Kurumsal Mutluluk Sağlanabilir Mi?
Mutlu olmak tarih boyunca insanın en önemli yaşam amaçlarından birisi olmuştur. Daha iyi bir eğitim almak, iyi bir işe sahip olmak, iyi bir aile kurmak, iyi para kazanmak gibi istekler ve ihtiyaçlar eşittir mutluluk olarak algılanmıştır. Mutluluğun ortak bir tanımı olmasa da TDK mutluluğu; bütün özlemlere eksiksiz ve sürekli olarak ulaşılmaktan duyulan kıvanç, saadet, bahtiyarlık olarak tanımlamıştır(TDK, 2021).
Mutluluk kavramı, kurumlar için de uzun yıllardır önemli bir çalışma ve stratejik çaba gerektiren bir alan olarak görülmektedir. Çalışan bağlılığı, yeteneği kazanmak ve elde tutmak gibi kavramların öneminin artmasıyla birlikte şirketlerin işveren markaları yönetimlerinde; çalışanların ve ailelerinin psikolojik, fiziksel ve ekonomik rahatlıkları, esenlikleri ve mutlulukları en önemli önceliklerden birisi olarak yansımaktadır. Değişen çalışan önceliklerine baktığımızda yapılan birçok araştırmada baz ücret ve yan haklar gibi ekonomik faydalar ilk sıralarda yer alsa da, esnek çalışma, iyi olma halini (wellbeing) destekleyen çalışma ortamı, ekip arkadaşlarıyla iyi iletişim, yönetici ile güvene dayalı ilişkiler gibi temelinde kendini mutlu ve güvende hissetme beklentisi de önceki yıllara göre önemli derecede artmıştır. Kurumlar çalışılacak en iyi yer olmak isterken, çalışanların da şirket tercihlerini ve şirkette kalma kararların etkileyen en önemli faktörlerden birisi kurum içerisinde mutlu olup olmadığıyla ilgilidir. Kurumsal mutluluk hem çalışan hem de işveren için oldukça stratejik ve önem taşıyan bir konu. Çünkü çalışan kurumda kendini ne kadar fazla mutlu hissederse şirkete bağlılık ve verimliliği de doğru orantılı olarak yüksek olmaktadır. iOpener Institute UK tarafından dünya çapında gerçekleştirilen altı yıllık bir çalışma, mutlu çalışanların, daha az mutluluk hisseden iş arkadaşlarına göre %47 daha fazla işiyle ilgilendiklerini ve %25 daha verimli olduklarını belirtmektedir. Bu nedenle şirketlerin kurumsal mutluluğu arttıracak adımlar atması gerekmektedir, peki nasıl?

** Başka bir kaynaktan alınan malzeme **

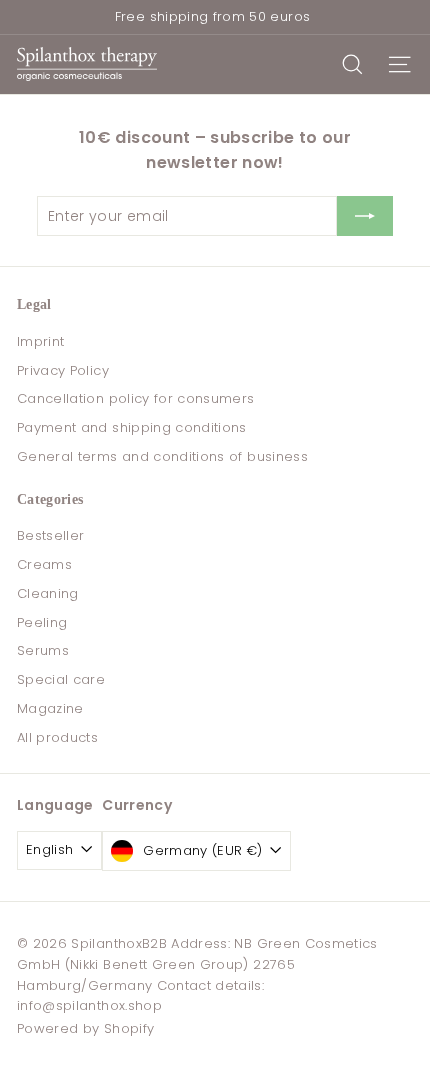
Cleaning (48, 593)
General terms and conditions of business (162, 456)
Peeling (42, 622)
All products (57, 737)
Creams (44, 564)
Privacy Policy (63, 370)
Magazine (50, 708)
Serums (43, 650)
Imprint (40, 341)
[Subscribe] (365, 216)
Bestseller (51, 535)
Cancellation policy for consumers (136, 398)
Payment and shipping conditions (132, 427)
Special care (61, 679)
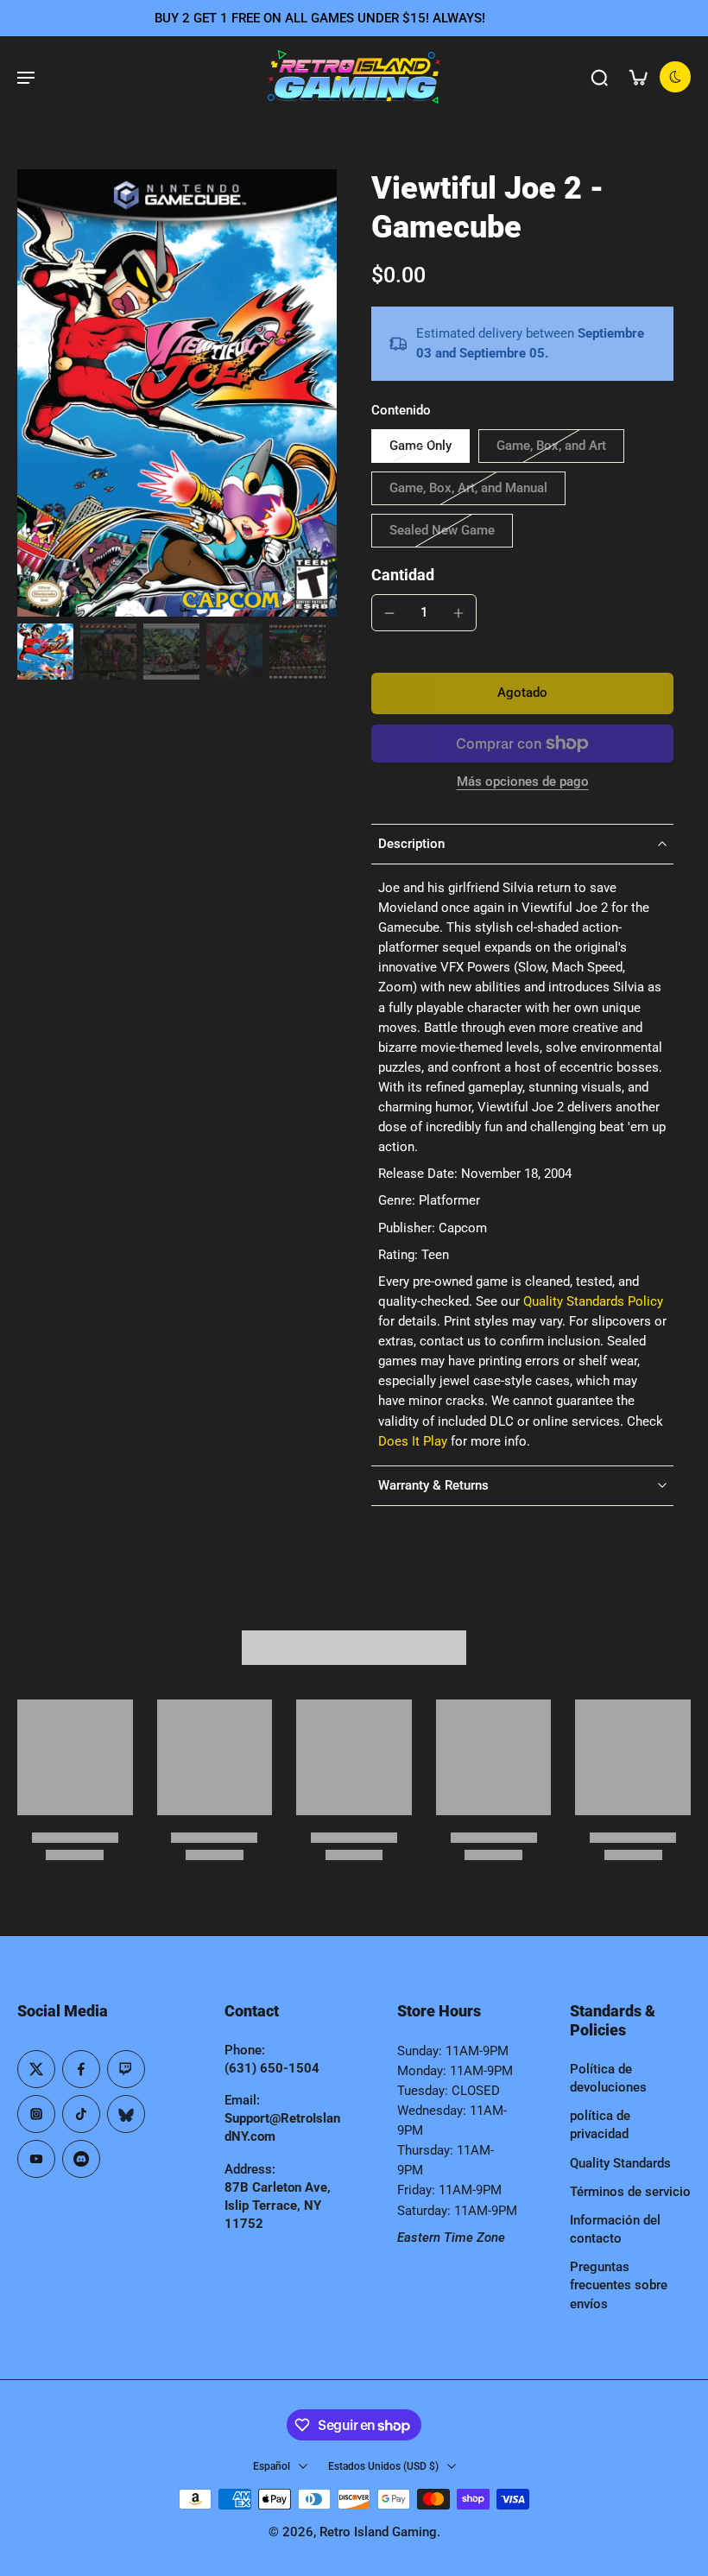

Öncelikle kurum içerisinde şeffaf, güvene dayalı, samimi bir açık iletişim ortamı oluşturulmalıdır. Bu ortam çeşitli iletişim platformlarından sağlanabileceği gibi tüm çalışanların bir araya gelebileceği etkinlikler ve organizasyonlar ile de sağlanabilir. Takdir, teşekkür gibi değerler kurum kültürün bir parçası haline getirilerek kurum içi iletişim ve işbirliği geliştirilmesi ve çalışanlar tarafından benimsenmesi sağlanmalı, böylelikle çalışanın kendisini kurumun bir parçası olarak hissetmesinin yanı sıra çalışanların birbiriyle de iletişimini kuvvetlendirerek mutluluğu arttıracaktır. Ayrıca çalışanın kurumunun kendisini maddi ve manevi olarak destekleyeceğine duyduğu güven, kendisini mutlu hissetmesinin en önemli anahtarı olacaktır.